Croyonsbien, d'autre part, que sa charité non plus ne saurait être boiteuse : comme son amour pour Dieu passe l'amour de tous les élus, la tendresse de toutes les mères réunie sur la tête d'un enfant unique n'égale pas celle dont la divine Mère entoure le moindre, le plus oublié,
le plus délaissé des enfants de Dieu, qui sont aussi ses fils. Elle les prévient de sa sollicitude, écoute en tout temps leurs humbles prières, les poursuit dans leurs fuites coupables, soutient
leur faiblesse, compatit à leurs maux du corps et de l'âme, répand sur tous les faveurs d'en haut dont elle est la céleste trésorière. Disons-lui donc par la bouche d'un de ses grands serviteurs
:
" O très sainte Mère de Dieu qui avez embelli la terre et le ciel, en quittant ce monde vous n'avez point abandonné les hommes. Ici-bas, vous viviez dans le ciel ; du ciel, vous conversez
avec nous. Trois fois heureux, ceux qui vous contemplèrent et qui vécurent avec la Mère de la vie ! Mais en la manière que vous habitiez dans la chair avec les hommes du premier âge, vous
demeurez avec nous spirituellement. Nous entendons votre voix ; la voix de tous arrive à votre oreille ; et l'incessante protection dont vous nous entourez manifeste votre présence. Vous nous
visitez ; votre œil est sur tous ; et bien que nos yeux ne puissent vous apercevoir, ô très sainte, vous êtes au milieu de nous, vous montrant vous-même en diverses manières à qui en est digne.
Votre chair immaculée, sortie du tombeau, n'arrête point la puissance immatérielle, l'activité très pure de cet esprit qui est le vôtre, qui, inséparable de l'Esprit-Saint, souffle aussi où il
veut. O Mère de Dieu, recevez l'hommage reconnaissant de notre allégresse, et parlez pour vos fils à Celui qui vous a glorifiée : quoi que ce soit que vous lui demandiez, il l'accomplit par sa vertu divine ; qu'il soit béni dans les siècles !"
(German. Constantinop. In Dormit B. M. Oratio I.)
La Vierge et l'Enfant avec les Anges -
par un maître inconnu, France XIVe s.
Mais terminons l'Octave radieuse en laissant la parole à Marie, dans cette belle Antienne que les manuscrits indiquent entre plusieurs autres pour accompagner le Magnificat de la fête. Notre-Dame
y apparaît, non pas en son seul nom, mais comme représentant l'Eglise qui commence avec elle son entrée en corps et en âme dans les cieux. Le bonheur présent de la Vierge bénie est le gage pour
tous de l'éternelle félicité qui nous fut promise ; le triomphe de la divine Mère ne sera complet, que lorsque le dernier des siens l'aura suivie dans la gloire. Unissons-nous à cette formule où
déborde un amour si suave : elle est vraiment digne d'exprimer les sentiments de Marie franchissant le seuil du séjour divin.
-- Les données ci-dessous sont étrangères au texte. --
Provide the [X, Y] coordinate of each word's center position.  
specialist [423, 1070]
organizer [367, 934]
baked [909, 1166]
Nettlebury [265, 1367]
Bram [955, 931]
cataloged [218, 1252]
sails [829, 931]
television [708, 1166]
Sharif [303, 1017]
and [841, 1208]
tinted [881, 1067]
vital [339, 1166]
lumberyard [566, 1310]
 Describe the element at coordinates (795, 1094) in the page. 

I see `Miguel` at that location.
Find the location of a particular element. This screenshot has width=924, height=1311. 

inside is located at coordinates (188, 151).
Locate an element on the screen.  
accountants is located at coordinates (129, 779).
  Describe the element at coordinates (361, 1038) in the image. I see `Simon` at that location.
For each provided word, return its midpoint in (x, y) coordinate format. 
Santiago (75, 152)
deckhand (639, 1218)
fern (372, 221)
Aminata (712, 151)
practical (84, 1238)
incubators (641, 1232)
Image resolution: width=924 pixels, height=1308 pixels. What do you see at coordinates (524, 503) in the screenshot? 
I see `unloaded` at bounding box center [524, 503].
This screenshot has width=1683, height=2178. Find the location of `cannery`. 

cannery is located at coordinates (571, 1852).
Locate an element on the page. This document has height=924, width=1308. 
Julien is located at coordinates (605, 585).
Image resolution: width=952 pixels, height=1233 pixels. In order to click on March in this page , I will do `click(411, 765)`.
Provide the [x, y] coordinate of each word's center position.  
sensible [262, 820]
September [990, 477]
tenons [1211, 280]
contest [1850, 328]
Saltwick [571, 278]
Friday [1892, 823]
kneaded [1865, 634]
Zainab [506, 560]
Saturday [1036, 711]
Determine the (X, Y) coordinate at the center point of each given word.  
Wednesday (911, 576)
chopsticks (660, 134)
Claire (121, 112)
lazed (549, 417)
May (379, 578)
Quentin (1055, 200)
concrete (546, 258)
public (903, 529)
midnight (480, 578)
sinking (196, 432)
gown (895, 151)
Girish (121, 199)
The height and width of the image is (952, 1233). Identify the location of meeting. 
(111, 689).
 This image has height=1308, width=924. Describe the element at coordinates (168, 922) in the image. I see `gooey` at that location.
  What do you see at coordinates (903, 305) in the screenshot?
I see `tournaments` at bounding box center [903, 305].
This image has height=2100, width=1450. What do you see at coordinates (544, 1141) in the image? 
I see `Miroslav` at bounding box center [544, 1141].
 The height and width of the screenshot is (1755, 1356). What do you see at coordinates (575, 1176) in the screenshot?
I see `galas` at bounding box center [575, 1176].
Marie tressaillit en esprit, et elle dit : Je vous bénis, vous le Seigneur de toute bénédiction. Je bénis le séjour de votre gloire ; je vous bénis, vous qui fîtes de mon sein votre séjour ; et je bénis toutes les œuvres de vos mains qui vous obéissent et vous sont si pleinement soumises. Je bénis l'amour dont vous nous avez aimés. Je bénis toutes les paroles qui sont sorties de votre bouche, toutes ces paroles qui nous furent données. Car je crois qu'en toute vérité, comme vous avez dit, ainsi sera-t-il. Alleluia.